(Stored items)
* * *

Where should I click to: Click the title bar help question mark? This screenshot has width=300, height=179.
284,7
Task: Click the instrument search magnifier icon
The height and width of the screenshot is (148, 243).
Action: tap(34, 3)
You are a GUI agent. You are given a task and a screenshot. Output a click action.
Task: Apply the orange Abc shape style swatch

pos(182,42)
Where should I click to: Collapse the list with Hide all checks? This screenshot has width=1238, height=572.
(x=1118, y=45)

* * *

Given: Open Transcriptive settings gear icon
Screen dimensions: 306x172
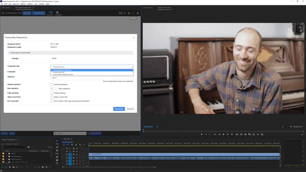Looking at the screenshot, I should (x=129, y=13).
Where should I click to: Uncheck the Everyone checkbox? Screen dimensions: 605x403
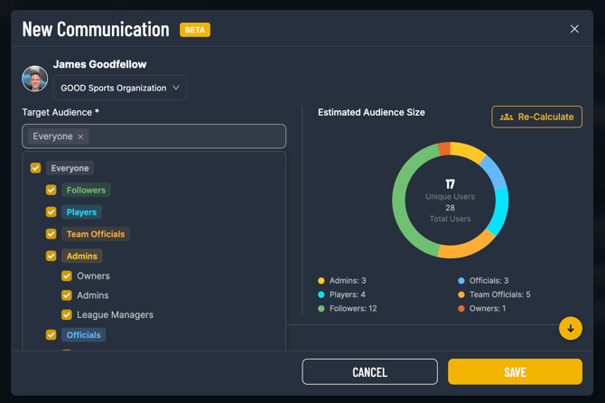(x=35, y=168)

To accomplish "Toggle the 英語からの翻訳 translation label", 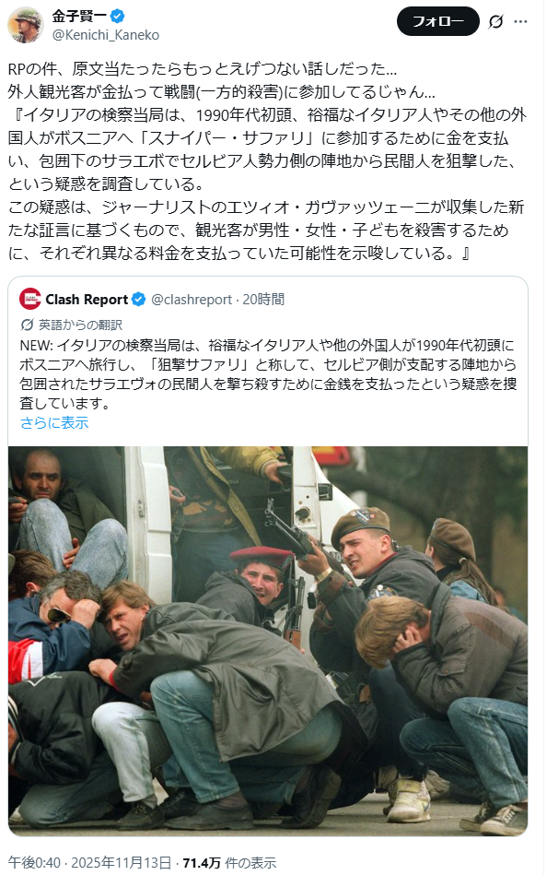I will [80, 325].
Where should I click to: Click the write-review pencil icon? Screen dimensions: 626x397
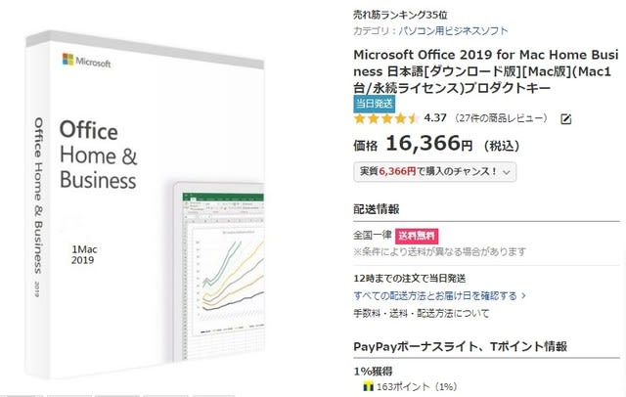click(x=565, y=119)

* * *

Return exactly the lines above from the line that has "Where should I click to: Click the title" through the line that has "You are a GUI", inclusive, and nothing else.

Where should I click to: Click the title bar help question mark? This screenshot has width=300, height=179.
284,7
Task: Click the instrument search magnifier icon
The height and width of the screenshot is (148, 243).
Action: tap(34, 3)
You are a GUI agent. You are given a task and a screenshot. Output a click action.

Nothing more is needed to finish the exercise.